National Average Cap Rates by Pharmacy
National Average Cap Rates by Pharmacy 10+ Years Remaining
Brand-By-Brand: Average Cap Rate Changes
- 7-Eleven: With more California trades in Q2, cap rates rose 53.7 bps.
- Applebee’s: Cap rates rose 37.9 bps due to the average number of lease years slipping quarter-over-quarter.
- Burger King: A compression of 35 bps was the result of more years remaining and more California deals.
- Jiffy Lube: There were only CA & FL comps in Q2 while no Jiffy Lubes closed in premium markets during Q3.
- KFC: There were more premium-market sales in Q2 than Q3, causing cap rates to rise 26.6 bps.
- McDonald’s: The increase in west coast sales caused a compression in average cap rate.
- Sonic: The 27.8-bp compression of cap rates was caused by deallocation plus an increase in the number of average lease years remaining.
- Starbucks: Most of the Q3 comps are in CA and below a 4% cap, creating the appearance of cap rate compression. We expect to see a rebound in average cap rate when we get a normal distribution of deals across the country.
- Taco Bell: The chain experienced a large change in a number of years remaining, which was partially offset by fewer GLs in Q3. We typically expect to see a larger change in cap rate when the number of average lease years remaining changes by almost 4.5 years.

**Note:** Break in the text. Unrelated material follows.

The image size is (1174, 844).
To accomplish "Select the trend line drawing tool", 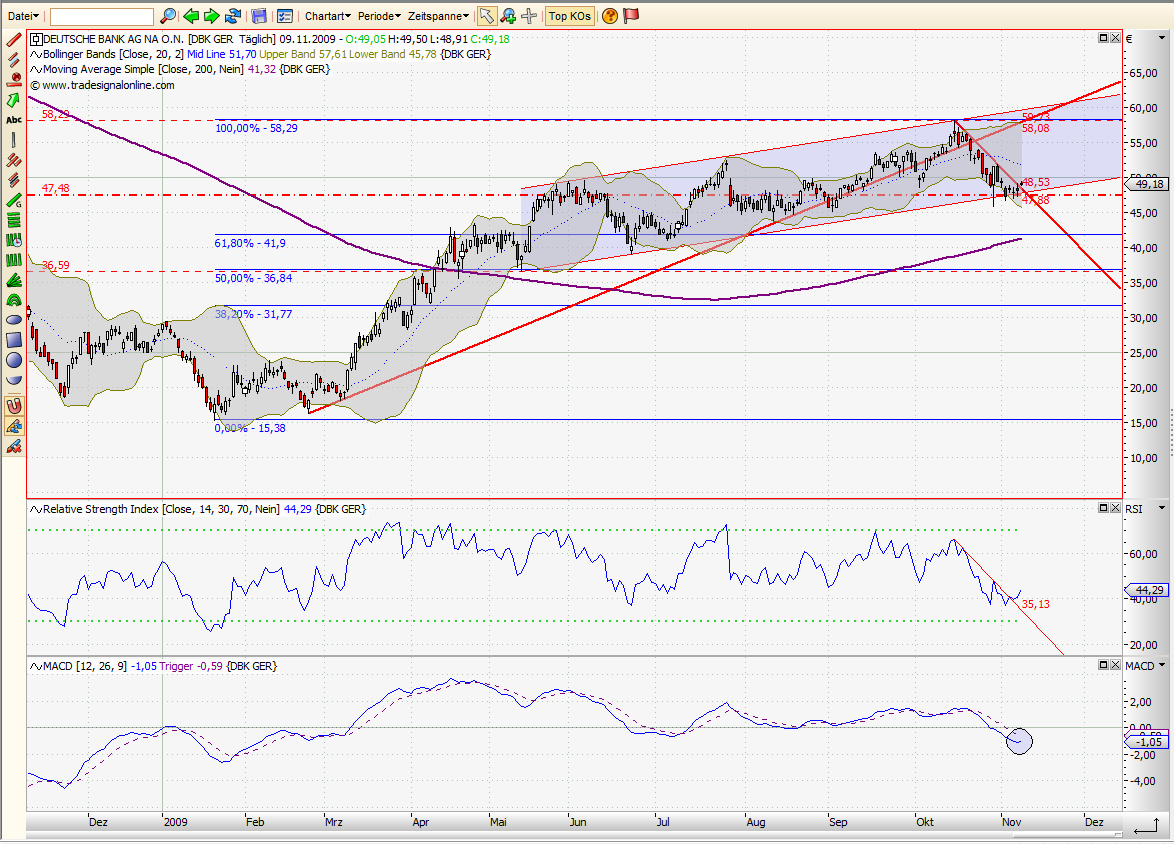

*All calculations are based upon available comps for each specific quarter with 10+ lease term remaining. The total number of sale comps for respective tenants in each quarter also varies significantly.
STNL Cap Rates vs. 10 Year Treasury Rates
The single-tenant net lease cap rate has increased for four straight quarters now, while the 10 year treasury rate have increased over the last six, finishing the quarter over 3% for the first time since Q4 of 2013. We do expect the rise in T-bills to level off in the short term.
Spreads have remained below 400 bps for more than two years. Currently, we are at the smallest spread we have ever recorded. One more Fed rate hike is expected before we close out the year, putting more upward pressure on cap rates.
Building on cap rate performance year-to-date, the major trend for the coming months will be accelerated but still remain a moderate rise, driven by the interest rate environment. Concerns beyond those that are market-specific, appear to be non-issues.
In all, the investor reaction to the dynamics of the current marketplace, from the rise in cap rates, interest rates, and the T-bill to the interplay of web-based sales and brick-and-mortar, is cautious optimism.
DISCLOSURES: As part of our market research, we collect sales price, cap rate, and lease years remaining for all publicly advertised and sold STNL properties. a) We are not able to capture 100% of the off-market transactions that occur; however, the nature of off-market typically limits their value as true market comps. b) Sources include public records, sales announcements, Calkain sales, and appraiser obtained sales amongst others. c) Our collection process, while thorough, is not all-encompassing and there may be biases in the data as it relates to geography, tenancy, or brokers involved in the transaction. d) Public records often lag behind when transactions actually close, months in some cases. Consequently, the data supplied here for any given quarter is likely to miss a material amount of transactions that actually closed in it. e) In order to accurately capture the middle of the data, any sector with a skew larger than +/- 2 will be replaced with the median value in our overview chart.